How to create a SQL Server Linked Server to HDInsight HIVE using Microsoft Hive ODBC Driver

Last October 28th Microsoft finally released a new Azure service called “Windows Azure HDInsight Service”, that is our Hadoop offering in the Cloud:

Announcing Windows Azure HDInsight: Where big data meets the cloud

Along with this core service, a series of additional components has been also released to integrate Big Data world with Microsoft BI stack familiar tools and on-premise technologies, the most important one is a new ODBC driver that will permit connection to Hadoop HIVE:

Microsoft® Hive ODBC Driver is a connector to Apache Hadoop Hive available as part of HDInsight clusters.

Microsoft® Hive ODBC Driver enables Business Intelligence, Analytics and Reporting on data in Apache Hive.

You can download the driver from the link below:

Microsoft® Hive ODBC Driver

http://www.microsoft.com/en-us/download/details.aspx?id=40886

This driver can be installed on 32bit or 64bit versions of Windows 7, Windows 8, Windows Server 2008 R2 and Windows Server 2012 and will allow connection to “Windows Azure HDInsight Service” (v.1.6 and later) and “Windows Azure HDInsight Emulator” (v.1.0.0.0 and later). You should install the version that matches the version of the application where you will be using the ODBC driver. Both packages can be installed on the same machine if you need both versions of the driver; they are installed, by default, on different paths:

  • 32bit: “C:\Program Files (x86)\Microsoft Hive ODBC Driver
  • 64bit: “C:\Program Files\Microsoft Hive ODBC Driver

Depending on the version installed, you may need to use a different version of ODBC Data Source Administrator, the 32-bit version (“odbcad32.exe”) is located, on a 64bit machine, inside “C:\Windows\SysWOW64” location.
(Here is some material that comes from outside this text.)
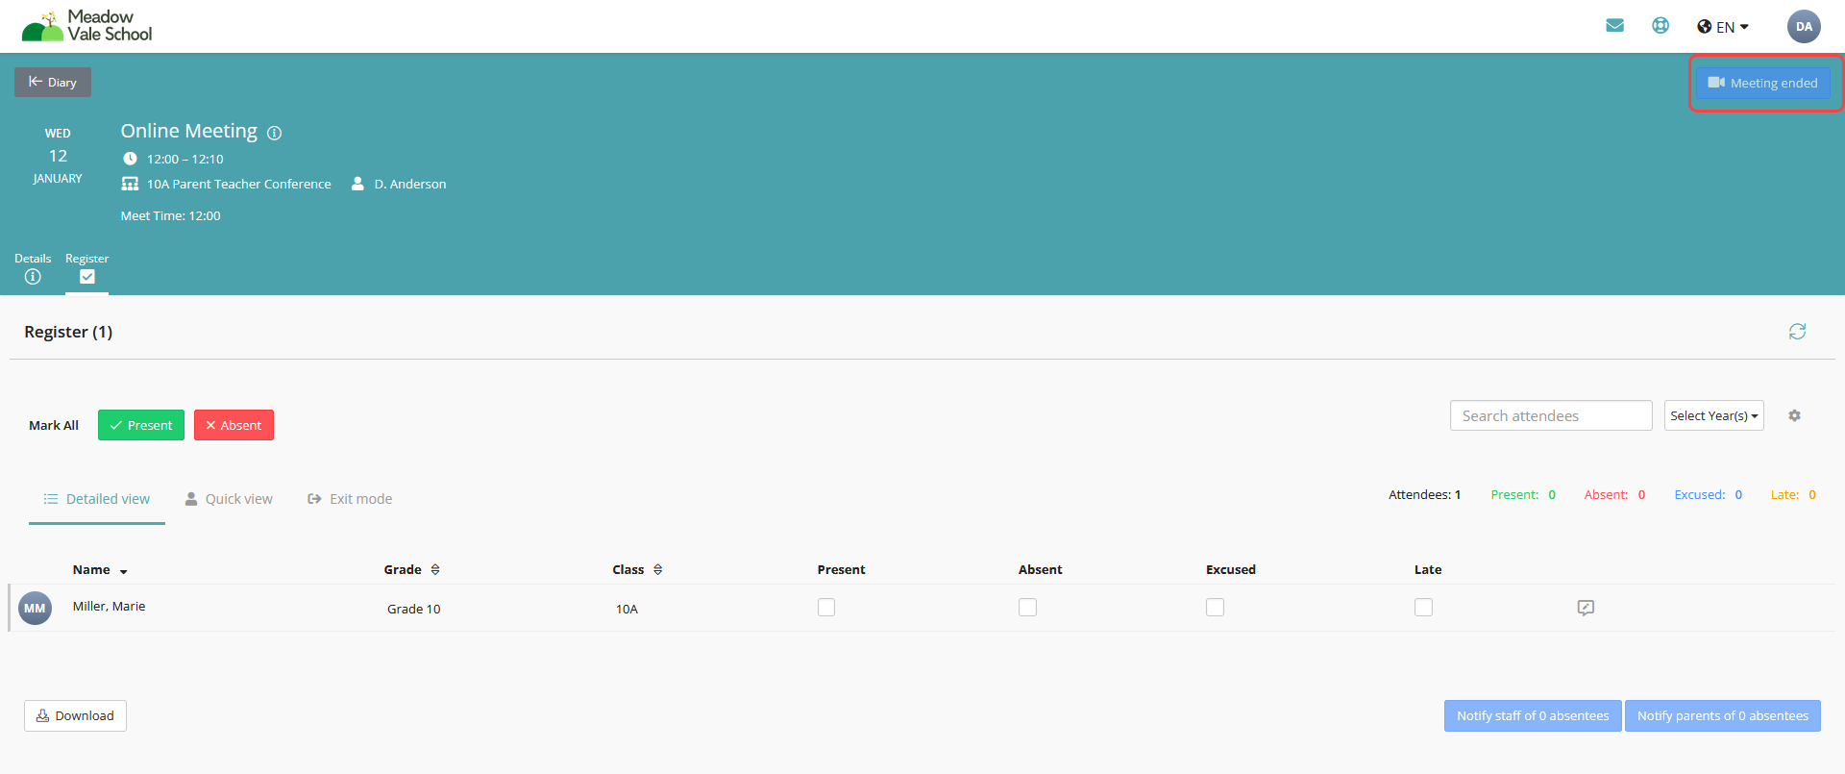
Task: Open the Select Year(s) dropdown
Action: pyautogui.click(x=1713, y=415)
On Windows 8/2012 Server, you can find the right version easily using the “Search” function:

 In case of version mismatch between SQL Server and ODBC driver, you will receive an error message as reported below when you will try to execute any query:

OLE DB provider "MSDASQL" for linked server "HiveSample" returned message "[Microsoft][ODBC Driver Manager] The specified DSN contains an architecture mismatch between the Driver and Application".

Msg 7303, Level 16, State 1, Line 1 Cannot initialize the data source object of OLE DB provider "MSDASQL" for linked server "HiveSample".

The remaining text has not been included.